With the right infrastructure, data foundation, and adoption, the results are showing up in hard metrics across Citigroup's business lines.

In the Q4 2025 earnings call, CEO Fraser said, “AI is now driving efficiencies across multiple processes and creating new sources of efficiency that three, four years ago, we couldn’t have imagined.”

What's Next: Agentic AI and the “Do It For Me” Economy

Citigroup is already building for what comes after chatbots and copilots.

CTO David Griffiths mentioned the bank is moving towards autonomous, agentic use cases. Citi Stylus Workspaces, launched in September 2025, is the first step, an agentic platform where employees complete multi-step tasks with a single prompt.
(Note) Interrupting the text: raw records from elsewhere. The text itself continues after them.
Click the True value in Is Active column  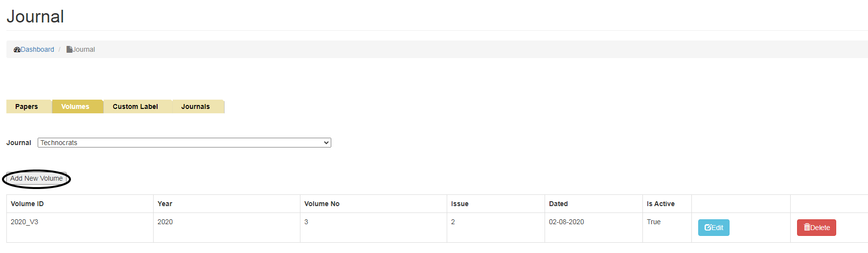point(654,222)
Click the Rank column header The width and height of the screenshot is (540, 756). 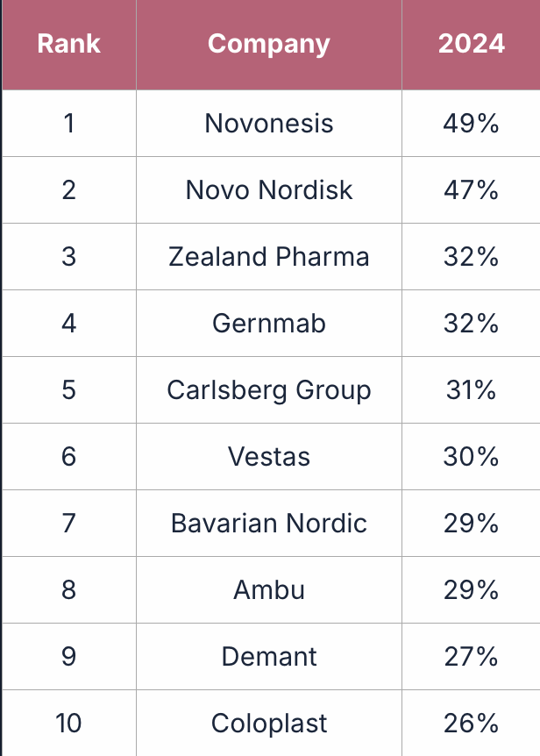tap(68, 44)
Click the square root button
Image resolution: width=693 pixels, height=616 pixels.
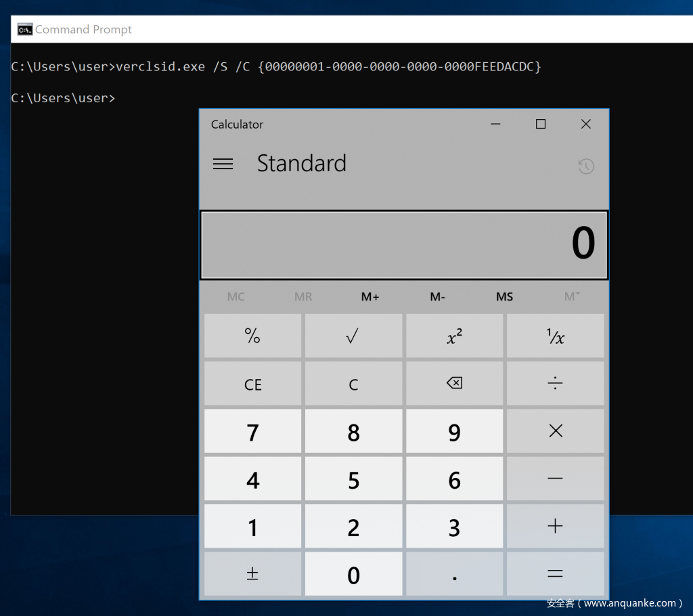tap(353, 336)
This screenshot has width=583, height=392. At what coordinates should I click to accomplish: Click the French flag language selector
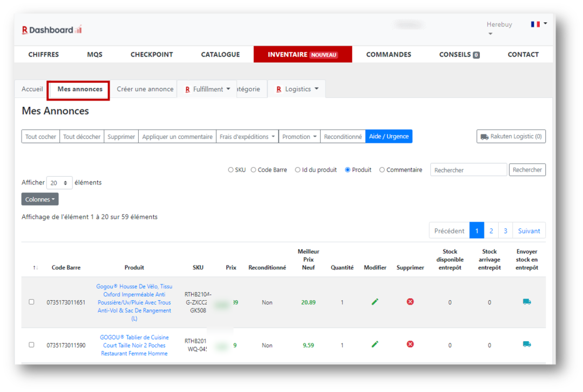pyautogui.click(x=535, y=23)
The bank published a detailed report on agentic AI: ‘Do It For Me’ economy.

For banking, that means real-time portfolio rebalancing, automated invoice processing, and dynamic lending offers based on live cash flow data.

We are all moving from AI helps you work to AI works for you.

What Enterprise Leaders Can Learn from Citigroup's AI Strategy

  • Fix the foundation before scaling AI. Citigroup spent $30 billion rebuilding infrastructure and retired 2,000 legacy apps before deploying AI at scale. The tools work because the data layer underneath them is clean and unified.

  • Treat adoption as a culture problem, not a tech rollout. The 4,000-person AI Champions network, mandatory prompt training, and a clear encouragement from leadership drove 70%+ adoption. Tools don't create change. People do.

  • Measure capacity created, not logins. CTO David Griffiths tracks the delta between human-only effort and AI-assisted effort across sample tasks. That keeps the focus on economic value, not vanity usage metrics.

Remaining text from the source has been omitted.